I’ll explain these conditions and how to prevent them, but first, a confession: despite being a chiropractor who specializes in posture and joint health, I use my phone constantly. Whether for social media, work, or family, I often find myself scrolling through feeds just like anyone else. I share this because I understand the challenge firsthand. While our device use may not decline, we can take proactive steps to protect our physical health from the strain.

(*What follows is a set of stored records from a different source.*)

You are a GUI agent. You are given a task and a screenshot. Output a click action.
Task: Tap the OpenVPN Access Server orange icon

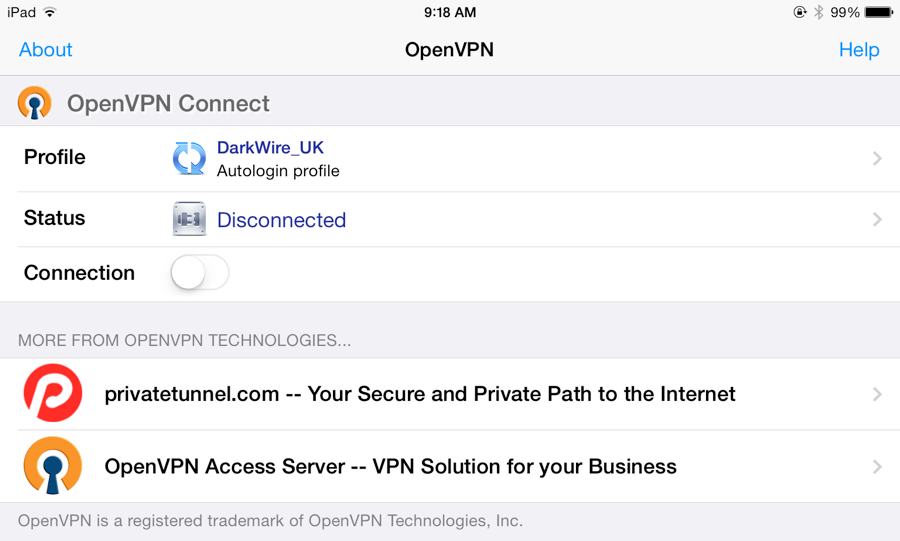click(x=53, y=466)
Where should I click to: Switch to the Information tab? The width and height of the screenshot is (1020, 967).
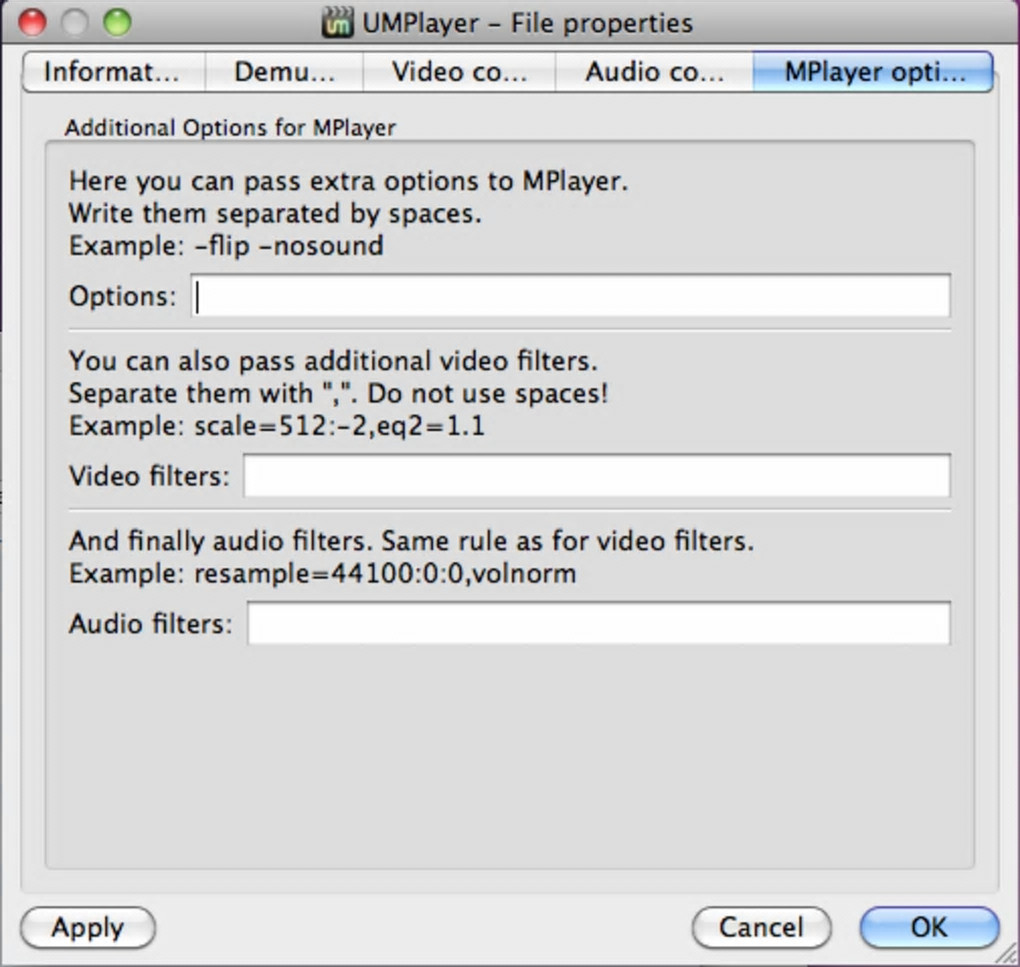pyautogui.click(x=113, y=72)
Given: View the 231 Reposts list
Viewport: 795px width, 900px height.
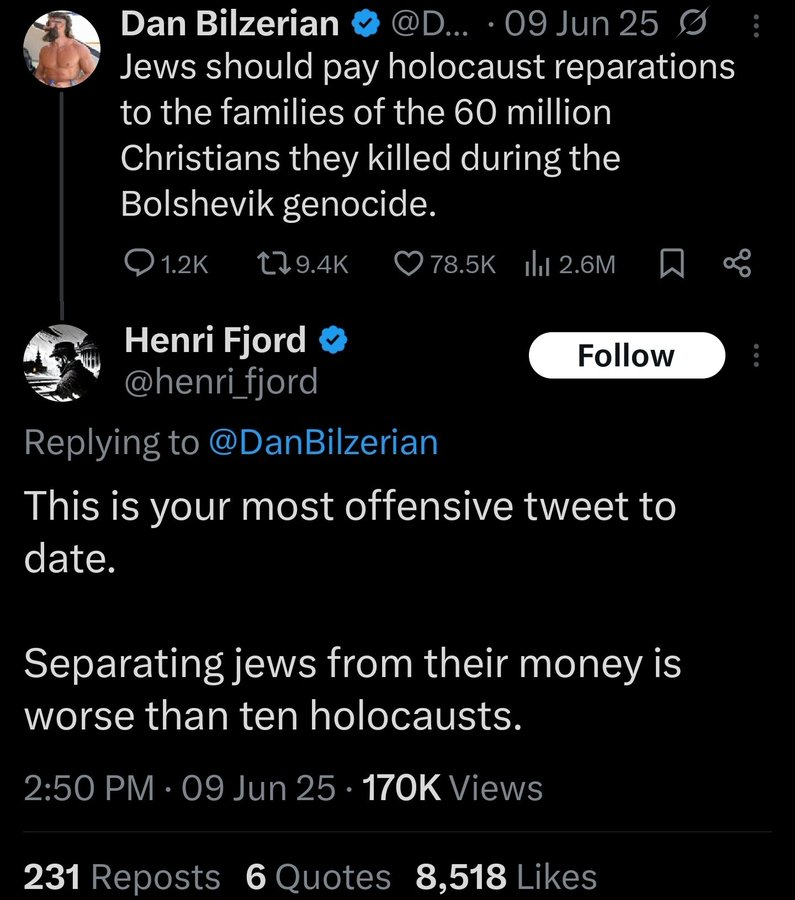Looking at the screenshot, I should click(121, 876).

How Phone Use Damages Your Body
Arm and hand pain
Smartphones are surprisingly heavy, and holding them for long periods strains the muscles and joints in your hands and arms. This repetitive stress is linked to painful conditions like “iPhone elbow” (lateral epicondylitis), carpal tunnel syndrome, and thumb tendonitis. Spending hours scrolling with your palm up and your elbow bent at a fixed angle can lead to chronic pain from your fingers all the way to your shoulder.
Neck pain and headaches
Let’s do a little exercise. Grab your phone and open it to your favorite app. Now freeze. Take inventory of your body posture. Is your head bent forward to look down at your phone? Or is your head facing straight ahead with your phone up at your eye level? Most people I observe lower their heads to check their phone and bend the elbow at a 90 degree angle to hold it up. This leads to terrible neck pain, headaches and even upper back pain. And to make matters worse, if this is a constant habit for you, your neck is slowly remodeling into a new shape. Our necks are meant to curve up and back, but our phones are creating necks that curve down and forward. Over time this will lead to chronic pain and inability to completely straighten.
Addressing the Issue
Use your phone less frequently
The quickest and maybe the hardest fix is to use your phone less frequently. That is definitely easier said than done. Here are some quick everyday tips to help minimize your screentime.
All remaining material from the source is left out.